Three hours later, Daphne handed in her notice, collected her belongings and left the hospital without telling a soul.
Later that day, rushing along the corridor between wards, Beth, half asleep, literally bumped into Hyacinth.
‘H! What are you doing here?’
‘Hello darling. I’ve come to tell you my good news.’ H lifted her slipping shoulder bag back onto her shoulder. She wanted to prolong this conversation.
‘News? What news?’
‘I’ve accepted a new position, darling,’ Hyacinth lied.
‘Yes, as you so sweetly put it. A job.’
ʻHere, of course. I want to be close to you. They’ve been head hunting me for ages so I thought, why not? It’s the perfect opportunity for us darling. I officially accepted this morning, but I won’t be starting for a few months. We have to keep it to ourselves until the official announcement.’ She flicked her hair seductively, expecting Beth to be delighted.
Beth didn’t know if she was or not. It was a bit of a bombshell. Through gritted teeth she forced a smile, ‘Well, isn’t that nice. Congratulations, doctor.’

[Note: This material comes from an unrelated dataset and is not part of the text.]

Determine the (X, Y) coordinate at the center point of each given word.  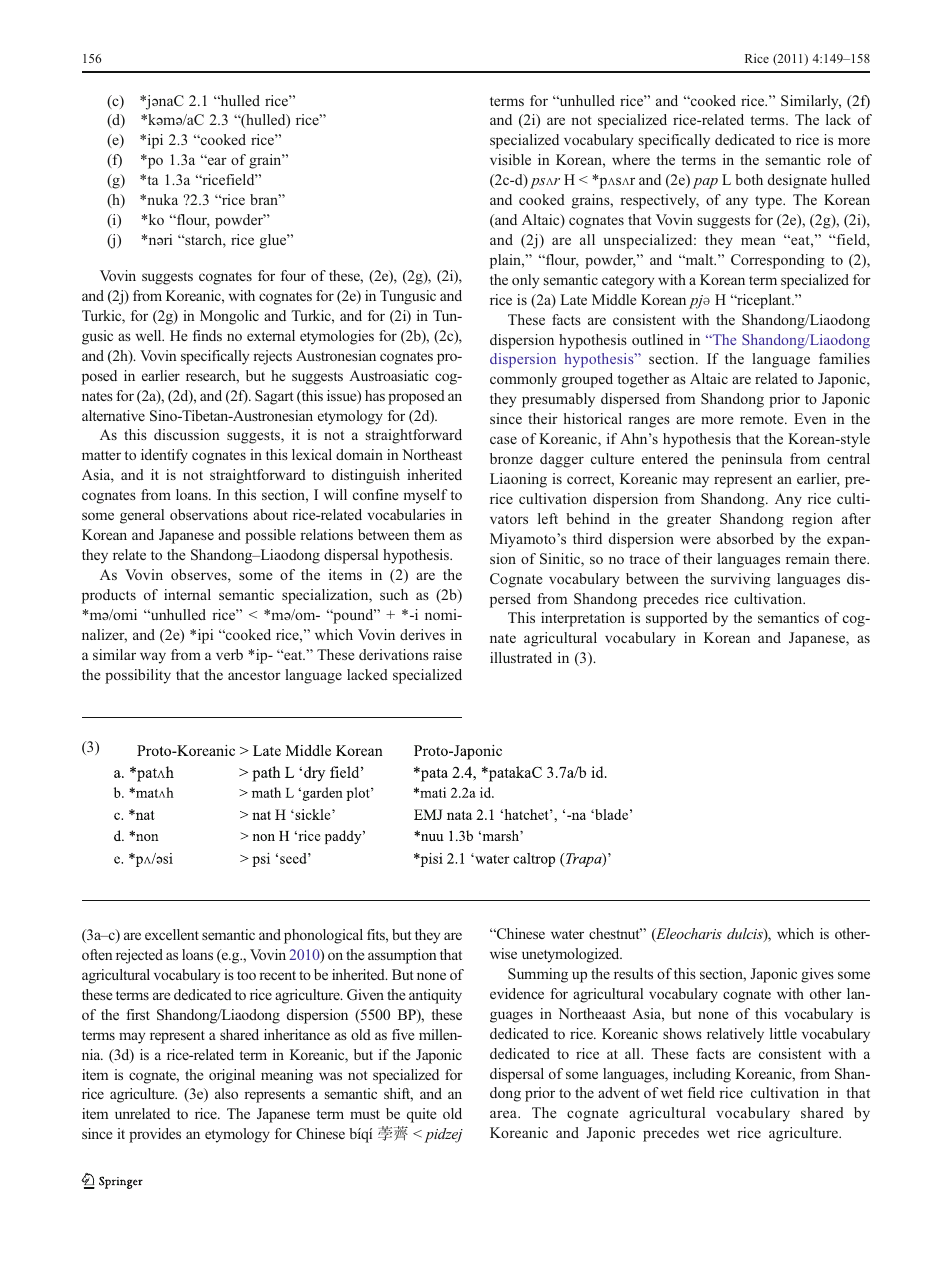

Linking Beth to walk with her, H continued, ‘I’ve booked our London weekend. We’re going to have a wonderful time, darling, so be ready to go two weeks on Friday. We’ll take the early train. George can drive us to the station.’ She loved rubbing his nose in it. ‘Oh and I have some more friends I want you to meet. I’ll arrange a little get together.’
‘Don’t jump the gun. I could be working.’
‘You’re not, I’ve already checked with George.’
Hyacinth stroked Beth’s arm. Beth wished she would stop treating her like a pet Poodle.
‘Darling, you have forgiven me for last night?’
‘Of course.’ Beth pulled away before anyone had the chance to see them together. It’ll be like this all the time when she works here, she thought, we’ll be continually ducking and diving. Hyacinth liked to take risks; she didn’t. She decided she had put it off long enough. It was time to talk to Lindsay. She could trust her lifelong friend. She would call her tonight.
Uncharacteristically she crashed through the doors into the ward causing the nursing staff to wonder what had ruffled Miss McConnell’s feathers.